Oze, I, Ito, H, Koyanagi, YN, Abe, SK, Rahman, MS, Islam, MR, Saito, E, Gupta, PC, Sawada, N, Tamakoshi, A, et al
International journal of cancer. 2024;(7):1174-1190
Abstract
Body fatness is considered a probable risk factor for biliary tract cancer (BTC), whereas cholelithiasis is an established factor. Nevertheless, although obesity is an established risk factor for cholelithiasis, previous studies of the association of body mass index (BMI) and BTC did not take the effect of cholelithiasis fully into account. To better understand the effect of BMI on BTC, we conducted a pooled analysis using population-based cohort studies in Asians. In total, 905 530 subjects from 21 cohort studies participating in the Asia Cohort Consortium were included. BMI was categorized into four groups: underweight (<18.5 kg/m2 ); normal (18.5-22.9 kg/m2 ); overweight (23-24.9 kg/m2 ); and obese (25+ kg/m2 ). The association between BMI and BTC incidence and mortality was assessed using hazard ratios (HR) and 95% confidence intervals (CIs) by Cox regression models with shared frailty.
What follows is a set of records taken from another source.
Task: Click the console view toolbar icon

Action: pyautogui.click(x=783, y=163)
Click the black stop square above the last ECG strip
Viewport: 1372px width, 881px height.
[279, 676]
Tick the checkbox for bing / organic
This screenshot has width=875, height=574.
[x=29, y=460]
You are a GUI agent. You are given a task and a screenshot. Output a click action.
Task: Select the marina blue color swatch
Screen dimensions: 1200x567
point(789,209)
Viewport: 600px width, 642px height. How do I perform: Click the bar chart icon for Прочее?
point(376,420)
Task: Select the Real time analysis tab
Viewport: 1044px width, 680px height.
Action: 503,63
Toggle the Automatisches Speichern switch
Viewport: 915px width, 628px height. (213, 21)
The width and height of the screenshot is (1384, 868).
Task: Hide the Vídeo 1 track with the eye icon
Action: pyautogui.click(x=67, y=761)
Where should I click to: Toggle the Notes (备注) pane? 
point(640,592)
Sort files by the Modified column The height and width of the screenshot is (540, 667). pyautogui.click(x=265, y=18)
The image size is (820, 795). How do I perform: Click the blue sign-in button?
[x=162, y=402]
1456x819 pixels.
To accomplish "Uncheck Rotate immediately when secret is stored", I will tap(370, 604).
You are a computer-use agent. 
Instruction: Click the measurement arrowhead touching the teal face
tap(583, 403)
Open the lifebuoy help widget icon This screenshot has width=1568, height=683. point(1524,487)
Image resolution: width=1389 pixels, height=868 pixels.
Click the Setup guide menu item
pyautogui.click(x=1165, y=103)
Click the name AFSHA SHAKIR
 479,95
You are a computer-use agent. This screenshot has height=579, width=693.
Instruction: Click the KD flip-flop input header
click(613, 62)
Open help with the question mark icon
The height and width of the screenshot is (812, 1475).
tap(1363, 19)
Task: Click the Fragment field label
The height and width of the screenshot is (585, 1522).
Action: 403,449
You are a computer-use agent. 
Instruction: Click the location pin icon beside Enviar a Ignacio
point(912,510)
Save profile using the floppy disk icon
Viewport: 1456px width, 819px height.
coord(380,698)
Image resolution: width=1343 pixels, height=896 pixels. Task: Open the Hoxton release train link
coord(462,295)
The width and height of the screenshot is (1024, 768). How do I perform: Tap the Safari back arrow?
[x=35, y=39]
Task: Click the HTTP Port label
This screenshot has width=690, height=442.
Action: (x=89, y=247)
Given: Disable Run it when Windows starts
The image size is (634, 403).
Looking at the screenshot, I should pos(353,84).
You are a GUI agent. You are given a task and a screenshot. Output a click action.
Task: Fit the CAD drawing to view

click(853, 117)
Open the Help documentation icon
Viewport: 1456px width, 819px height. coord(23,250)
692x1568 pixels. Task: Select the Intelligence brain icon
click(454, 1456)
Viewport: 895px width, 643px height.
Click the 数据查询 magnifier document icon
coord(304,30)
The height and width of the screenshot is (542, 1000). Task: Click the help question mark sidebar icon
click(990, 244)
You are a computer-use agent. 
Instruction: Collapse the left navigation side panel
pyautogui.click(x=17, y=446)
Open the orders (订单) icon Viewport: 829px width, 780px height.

Mediation analysis was used to decompose the association into a direct and an indirect (mediated) effect. Compared to normal BMI, high BMI was associated with BTC mortality (HR 1.19 [CI 1.02-1.38] for males, HR 1.30 [1.14-1.49] for females). Cholelithiasis had significant interaction with BMI on BTC risk. BMI was associated with BTC risk directly and through cholelithiasis in females, whereas the association was unclear in males. When cholelithiasis was present, BMI was not associated with BTC death in either males or females. BMI was associated with BTC death among females without cholelithiasis. This study suggests BMI is associated with BTC mortality in Asians. Cholelithiasis appears to contribute to the association; and moreover, obesity appears to increase BTC risk without cholelithiasis.